WHAT YOU WILL DO -> Among the entries below, find the line with "The width and", then quote it and each following line up to and including the line with "link about where", and nothing else.

EXTRACTED INFORMATION ->
Segment Open

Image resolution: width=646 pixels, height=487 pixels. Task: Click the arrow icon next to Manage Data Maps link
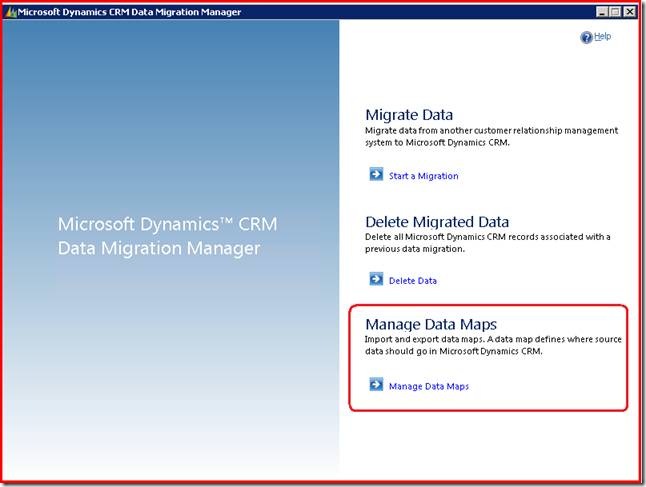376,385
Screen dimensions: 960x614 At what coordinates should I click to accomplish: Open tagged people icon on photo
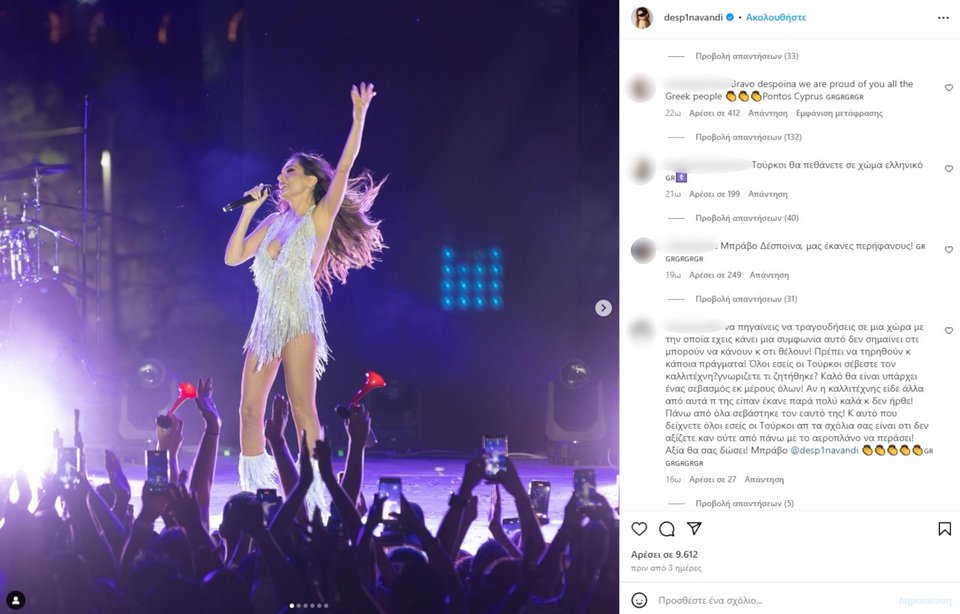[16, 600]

Segment Closed
Segment Open

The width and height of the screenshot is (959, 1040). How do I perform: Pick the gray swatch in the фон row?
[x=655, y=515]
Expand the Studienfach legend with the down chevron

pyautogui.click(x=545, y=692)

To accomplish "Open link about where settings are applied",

Segment Closed
Segment Open

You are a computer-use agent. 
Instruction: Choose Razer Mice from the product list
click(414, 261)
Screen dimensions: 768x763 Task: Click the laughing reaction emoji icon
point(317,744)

Segment Closed

COMPLETED EXERCISE ->
The width and height of the screenshot is (959, 1040). How do I perform: Pick the gray swatch in the фон row?
[x=655, y=515]
Expand the Studienfach legend with the down chevron

pyautogui.click(x=545, y=692)

To accomplish "Open link about where settings are applied",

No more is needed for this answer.